Un equipo de cine


Los primeros cambios en la estructura de la plantilla han llegado, los resultados no están siendo buenos, pero hay que ser prudentes y tener la cabeza fría. Antes de tomar una decisión hay que reflexionar sobre los pros y las contras.

Hace un tiempo asistí a una conferencia del columnista de La Voz de Galicia Miguel Anxo Murado, quien en su alocución citó una conocida película en la que él trabajó cuando fue rodada en Lugo, La vieja música. Como es sabido, la cinta no logró grandes aplausos y al parecer eso sucedió en parte por los sucesivos vaivenes que tuvieron lugar durante el rodaje. Cada día, antes de empezar la grabación (confesaba Murado) había algún cambio y lógicamente el resultado final no fue el esperado. Inicialmente, el filme pretendía reflejar el impacto del baloncesto y del Breo en una pequeña ciudad como Lugo, pero al final la cámara pasó a centrarse en la figura del entrenador, interpretada por el actor Federico Luppi, quien acaparó excesivo protagonismo y aquel objetivo inicial se fue diluyendo. Esos cambios acelerados y sobre la marcha explicarían, según el conferenciante, que el filme no obtuviese el éxito esperado ni el reconocimiento de la crítica.

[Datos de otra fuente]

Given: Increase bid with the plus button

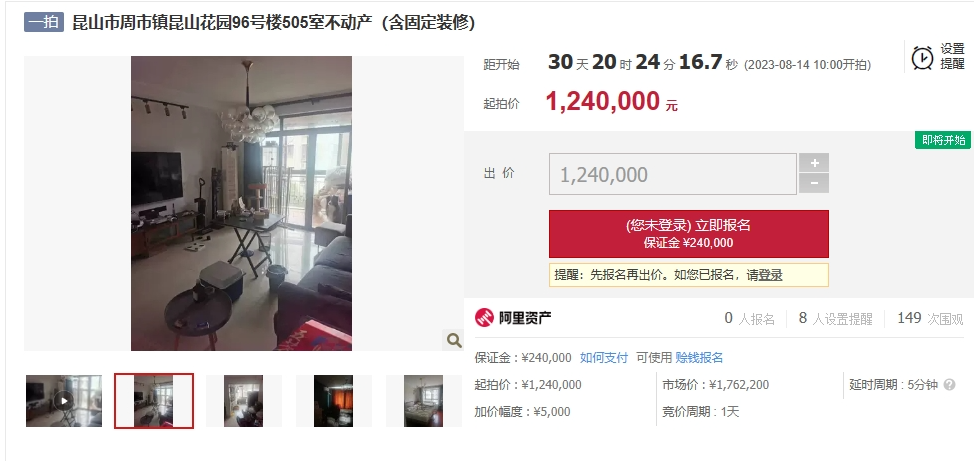Looking at the screenshot, I should [x=814, y=163].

Hace poco, mi amigo Paco Reija asistió a un curso de verano que se celebró en Santander sobre el cine de Mario Camus. Reija tuvo la suerte de charlar con el director y también me contó que este había tardado años en volver a Lugo tras la filmación de la citada película. Cuando regresó, decidió dar un paseo por el centro y al pasar por el entorno del Seminario, sus ojos apuntaron como flechas el inmueble acristalado que hace esquina con la calle Aguirre. Camus dijo después que había notado cambios urbanísticos significativos y que en uno de los lugares del rodaje «habían puesto un edificio de dudoso gusto». De todos modos, si La vieja música es recordada hoy en día es gracias al Breo, que será siempre un equipo de cine.

Ahora bien, y retomo la idea inicial, hay que tener presente que no es bueno modificar los planes continuamente ni improvisar. Los cambios de guion por parte de la cúpula directiva han de ser meditados. Nadie quiere que la temporada sea un drama, resistir en ACB es un bien supremo, la afición espera un final feliz aunque el argumento no sea de gran calidad, como el de esas películas de sobremesa que todos hemos visto alguna vez dormitando en el sofá.